Me sinto nua pelo modo como o duque me encara, mas gosto de ter sua atenção. Ele é estranho, mas ainda não decidi se isso é bom ou não. Apesar de seu rosto de anjo, há algo animalesco nele, e magnético. Não consigo não desejá-lo. Parece tentador. Sei que não devo pensar sobre isso...

A conversa com o duque se extende até boa parte da tarde. A segunda e a terceira impressão não foram tão diferentes da primeira. Continuo o achando um verdadeiro cretino e totalmente descarado, mas é divertido e agradável, devo admitir.

Não me lembro da última vez que realmente ri ou tive uma conversa agradável com alguém, exceto com Asteryn, é claro. Minha irmã é muito inteligente e têm um humor um tanto quanto ácido para uma garotinha de apenas nove anos. Ela com certeza adoraria o duque, principalmente se soubesse que ele tem um castelo. E que é tão bonito...

A voz rouca de Leonard carrega um tom travesso natural. Sua tranquilidade é de causar inveja, e suspiros. Ele faz com que seja possível acreditar que dinheiro não traz felicidade. Está certo de que não o conheço o suficiente para garantir que não há dramas em sua história, mas certamente, nada que fosse o suficiente para arrancar sua paz de espírito e a confiança inabalável.
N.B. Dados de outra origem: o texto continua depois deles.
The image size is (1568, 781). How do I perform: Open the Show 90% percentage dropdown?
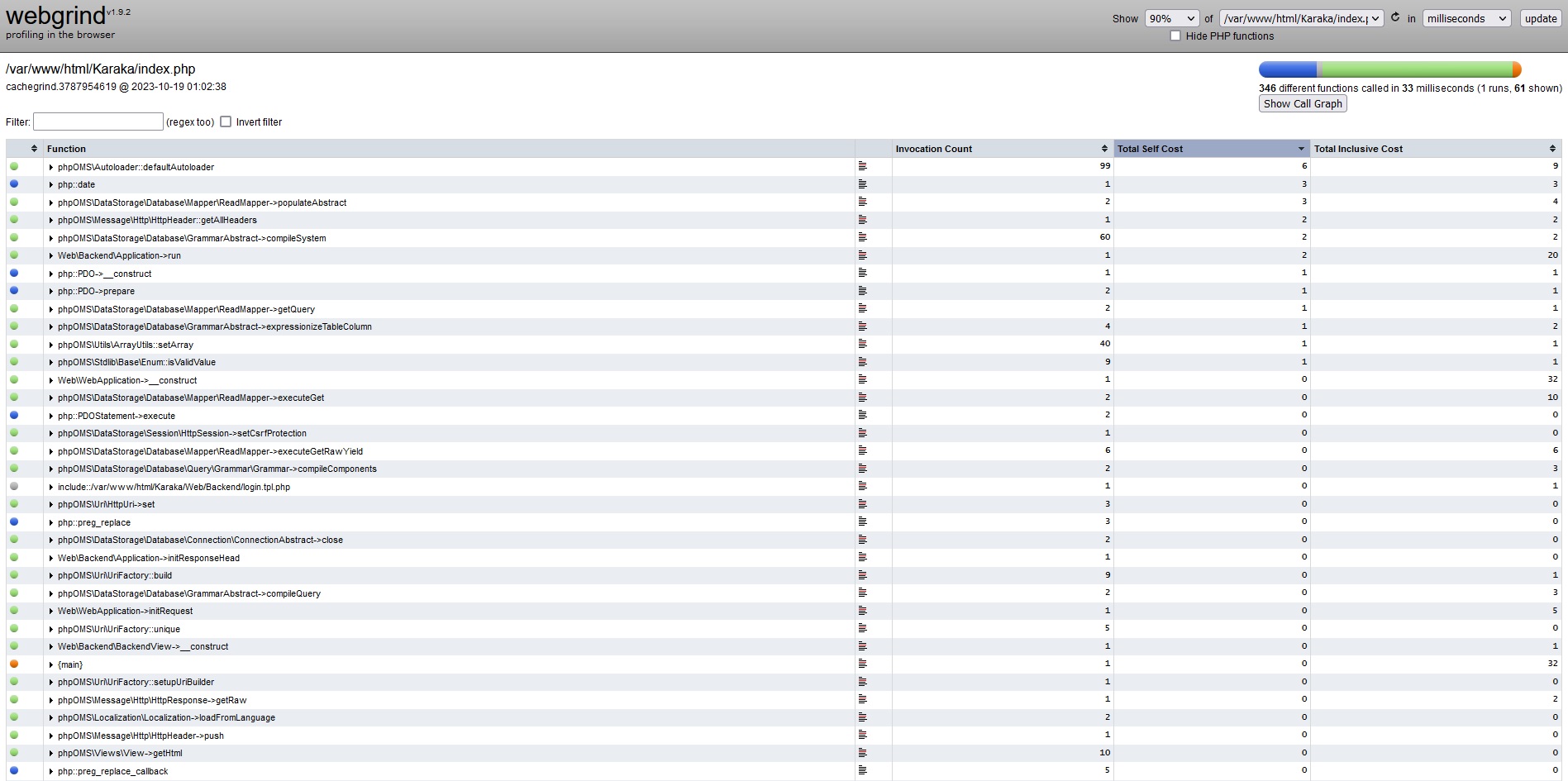click(1171, 18)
Me peguei mordendo o lábio inferior quando deixei que o meu olhar caísse para os botões abertos da camisa social dele, só então pude reparar nos seus músculos com mais atenção. Ele também tinha belas mãos, grandes... Como seria senti-las ao redor do meu pescoço?
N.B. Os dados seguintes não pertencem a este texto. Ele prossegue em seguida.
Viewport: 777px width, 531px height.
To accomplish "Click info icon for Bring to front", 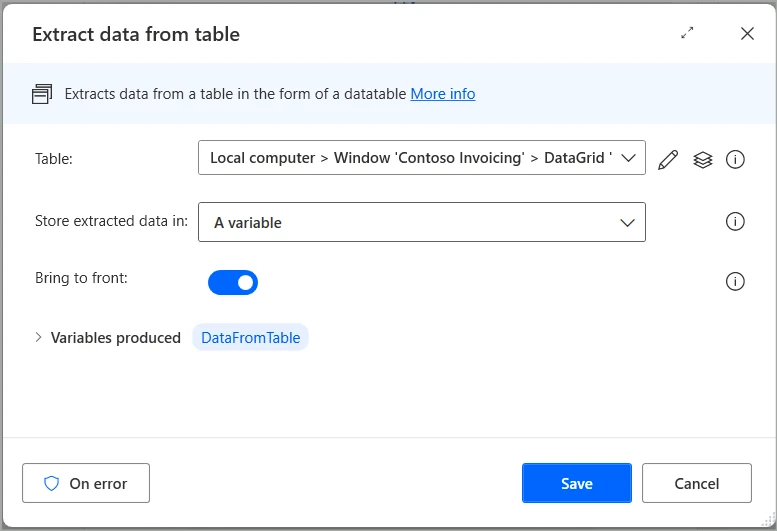I will click(x=735, y=282).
Ele riu, despertando minha atenção. Céus, o que ele estava falando mesmo?

— Preciso ir ao banheiro. — Anuncio de repente e me levanto depressa, desajeitada e agitada. Preciso sair dali o mais rápido possível. Devo me recompor. 
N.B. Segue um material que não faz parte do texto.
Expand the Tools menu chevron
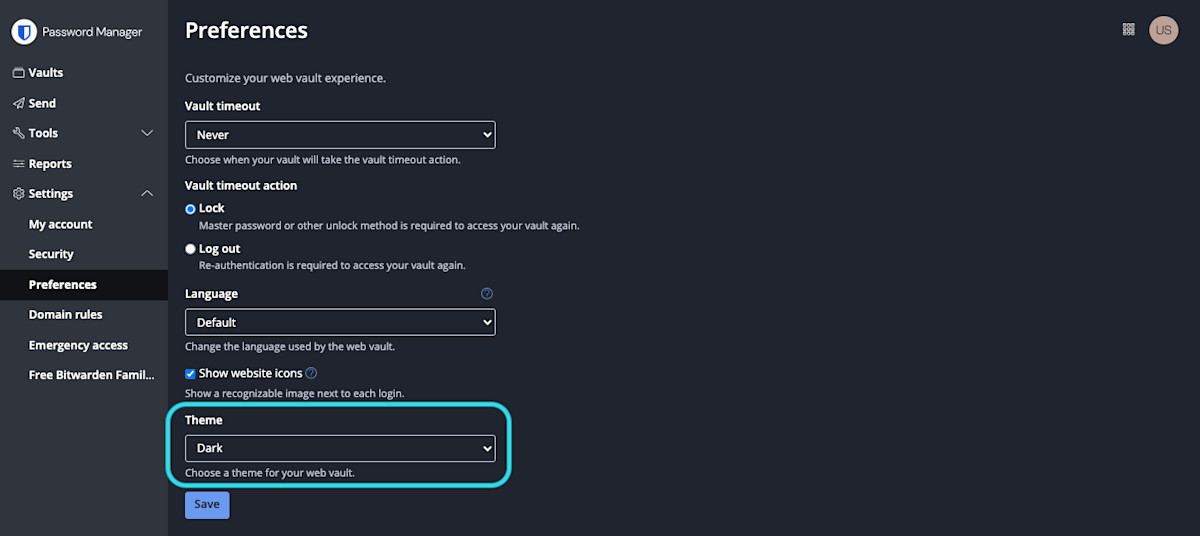 (147, 133)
Percebo meu estado quando me levanto; as pernas bambeiam, estou quase sem coordenação quando Leonard, ágil, me segura. Ágil e abusado, é claro. A mão dele adentra o meu vestido e me segura pela coxa, apertando os dedos firmes e afundando na minha pele.

Um arrepio contorna minha espinha no mesmo instante. Aquilo não ajuda em nada no equilíbrio, então apoio em seu ombro. Ele parece determinado em acabar com a minha sanidade e aperta a minha coxa com mais força, deslizando seus dedos para perto da minha boceta. Automaticamente deixo uma risada nervosa escapar e afasto sua mão dali, depressa.

— Talvez tenha se esquecido que sou noiva do seu amigo. — Sussurro na altura do ouvido do mais velho e me afasto sutilmente, ajeitando o decote do vestido sem tirar meus olhos dos dele. — Há muitos conhecidos aqui. — Repreendo, conferindo se alguém flagrou aquele momento. 

O duque então se levanta na minha frente, me deixando em alerta, mas disfarça logo em seguida, fingindo arrumar o terno enquanto se aproximava discretamente do meu ouvido.

— Conheço um lugar mais privado. — Sussurra sacana. Aquilo parece um convite. 

Sorrio sacana para ele e me esquivo, deixando a mesa que estávamos.